# [To do]
What's needed is a word-for-word retyping of the entries below, pictures omitted.

# [Stored items]
....

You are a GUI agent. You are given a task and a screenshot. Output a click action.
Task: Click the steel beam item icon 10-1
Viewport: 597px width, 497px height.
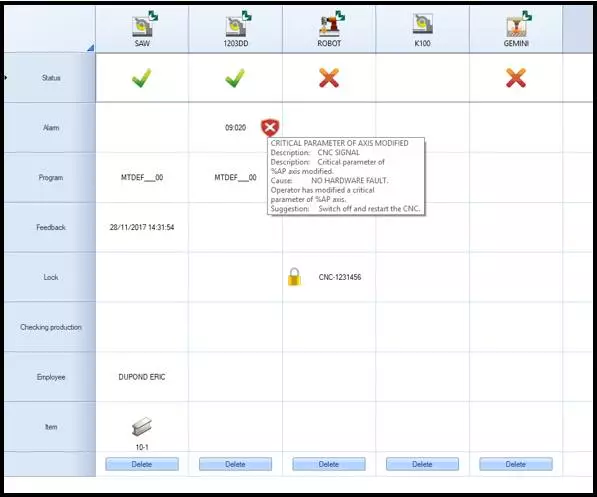pos(142,427)
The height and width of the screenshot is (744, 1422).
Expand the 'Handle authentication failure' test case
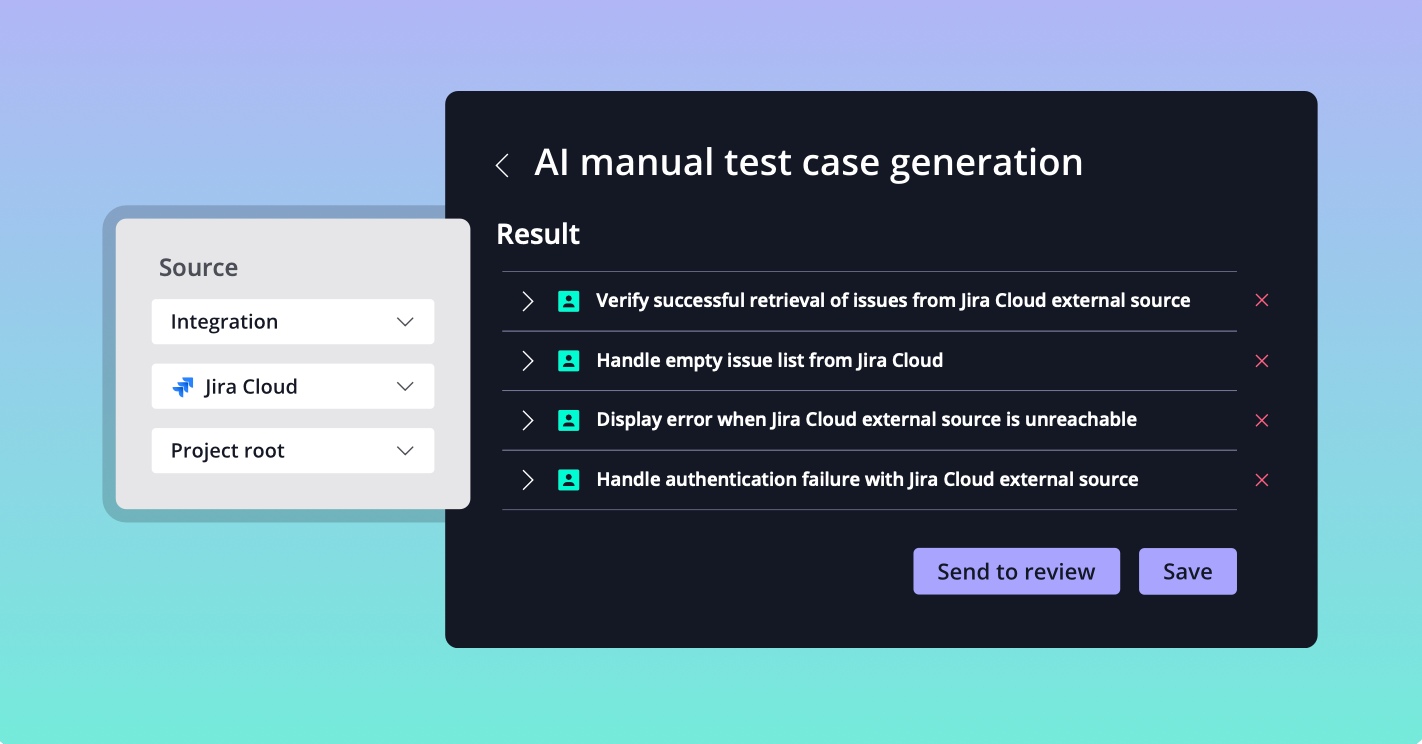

....

# [Result of this exercise]
You are a GUI agent. You are given a task and a screenshot. Output a click action.
Task: Click the steel beam item icon 10-1
Viewport: 597px width, 497px height.
pos(142,427)
The height and width of the screenshot is (744, 1422).
Expand the 'Handle authentication failure' test case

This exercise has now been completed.